Name regret almost 11 months in

I wish I had been one of those people who always knew what they wanted to name their kid. I was in the hospital for 5 days when I had my baby and I did not decide on the name until an hour or so before we had to leave. It was torture for me to pick a name for my child. I went through thousands of names. I posted here. I wanted a multicultural, easy to pronounce, and not popular name.

At the hospital on the last day I was trying to decide between Naomi and Kiara. My husband gave me full power over the first name with his approval for both. We both liked Naomi slightly better but it would really bother me when I mentioned it to other people during my pregnancy and they would say Nighomi instead of Nayomi. Also Kiara was far less popular than Naomi and my mom, sister and MIL all liked Kiara better and I do value their opinions so that's how I ultimately decided on it. In hindsight, I wish I hadn’t taken popularity into consideration. So I never felt certain or happy about her name. Now it's been 11 months and I thought I would grow to love it but instead I like it less and less. I'm starting to feel like it's a cat's name after people on my original post mentioned how it was from The Lion King 2.

I have jokingly spoke to my husband about how it's not too late to change it.
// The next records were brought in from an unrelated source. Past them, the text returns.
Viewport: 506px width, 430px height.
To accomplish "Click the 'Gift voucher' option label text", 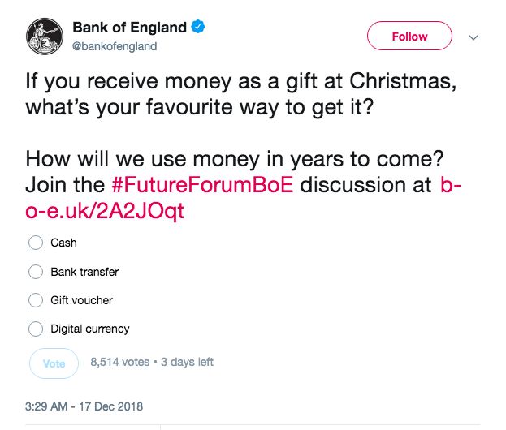I will [81, 300].
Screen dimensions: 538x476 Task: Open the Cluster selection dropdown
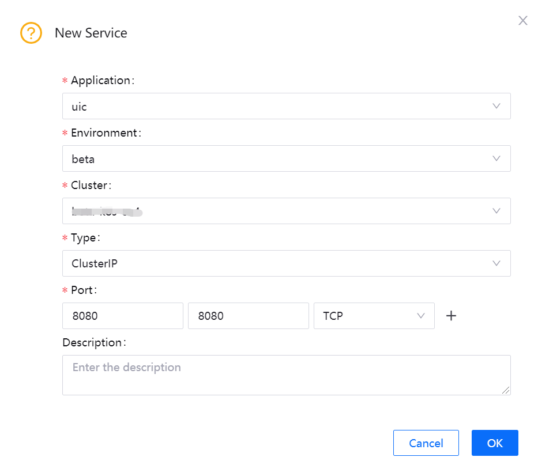(x=286, y=211)
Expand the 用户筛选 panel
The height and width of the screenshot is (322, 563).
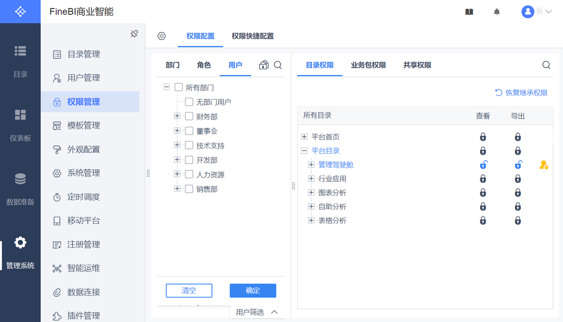click(x=257, y=312)

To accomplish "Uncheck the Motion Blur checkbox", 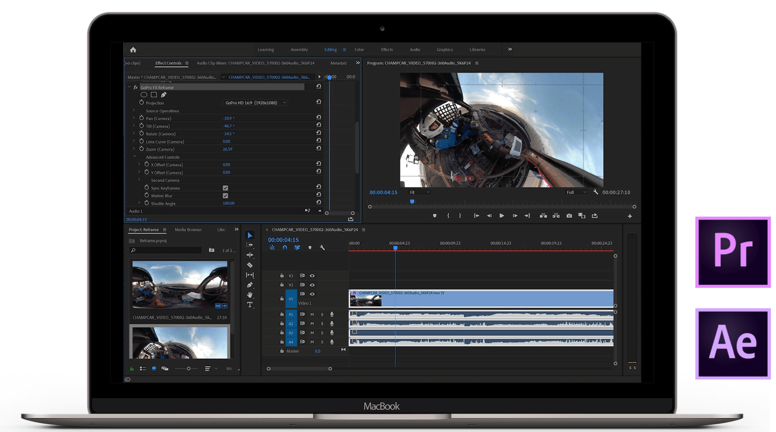I will pyautogui.click(x=226, y=195).
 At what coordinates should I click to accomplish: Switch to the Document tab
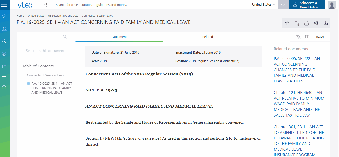[x=119, y=37]
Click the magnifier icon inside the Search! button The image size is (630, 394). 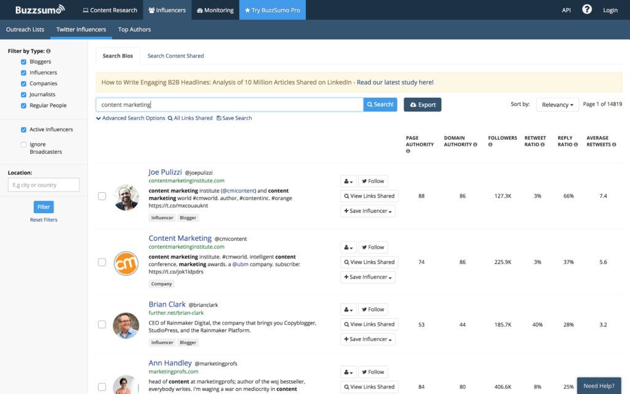pos(369,104)
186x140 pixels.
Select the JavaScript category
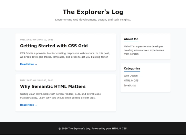pos(130,85)
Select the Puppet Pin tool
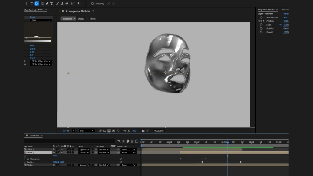The height and width of the screenshot is (176, 313). (x=78, y=3)
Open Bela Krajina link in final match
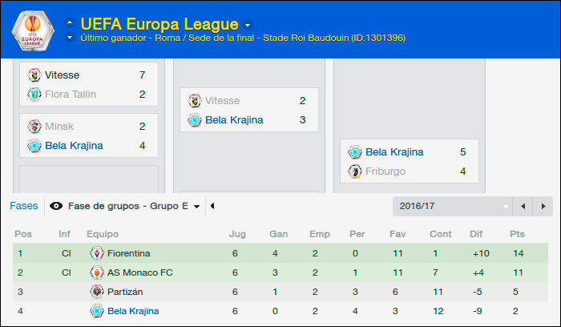Viewport: 561px width, 327px height. pos(394,152)
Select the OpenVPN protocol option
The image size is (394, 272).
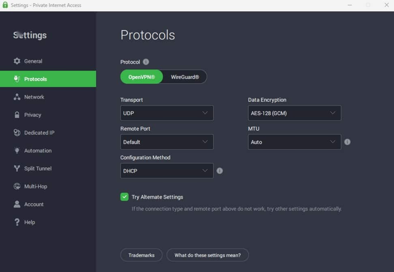pos(142,77)
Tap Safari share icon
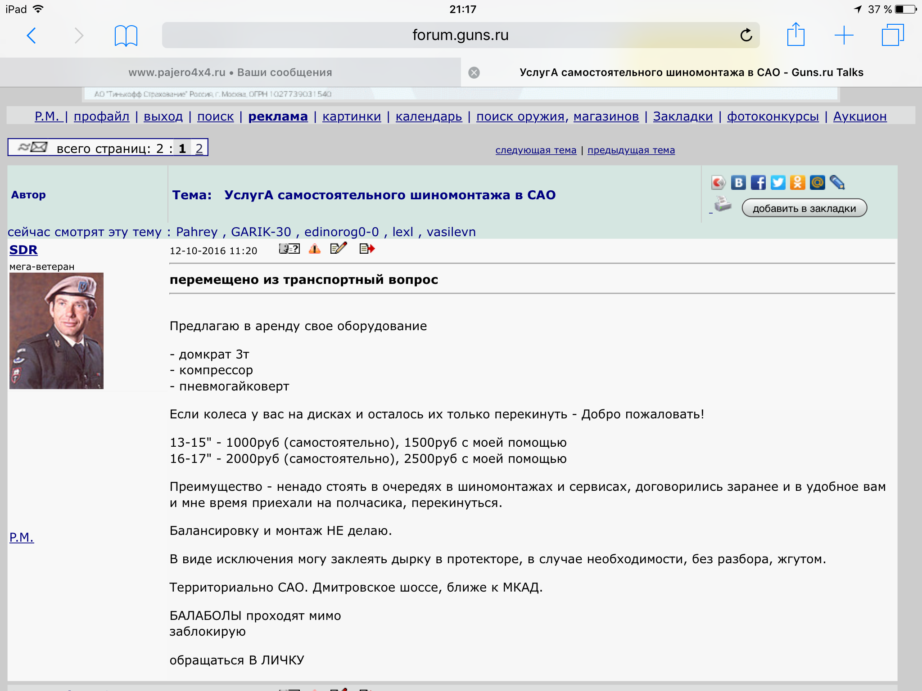This screenshot has height=691, width=922. point(795,35)
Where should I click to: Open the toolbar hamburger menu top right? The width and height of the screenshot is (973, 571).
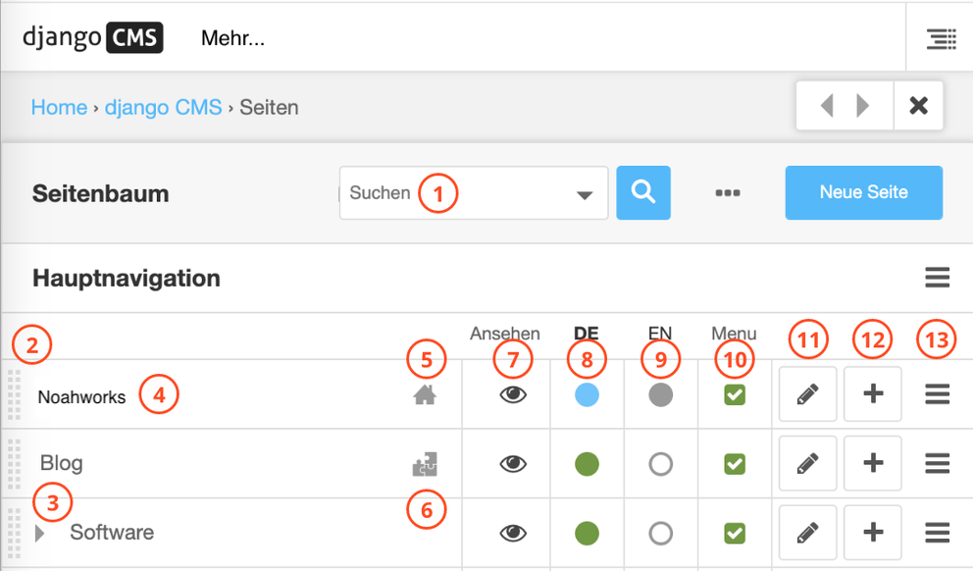941,38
I'm sure it would be a huge pain but if I still don't love it at 11 months, I'm not sure I ever will? I try to tell myself to just let it go and accept it but it still nags at me all the time. I do think both of us would also be very embarrassed to tell people we changed her name at almost a year old though.

If I did somehow manage to get my husband on board, which honestly may not even happen, Naomi would be a big consideration since it was in our top two, but we both also rediscovered that we love the name Lilah too. I had considered it previously when I was pregnant, but decided against it since it was so similar to Layla and Lily which are extremely popular.

Using her middle name is also not an option. My maiden name is her middle name.

Just looking for some advice or reassurance. Has anybody ever changed their baby's name this late in the game? How did it go? Should I even entertain the idea of changing her name?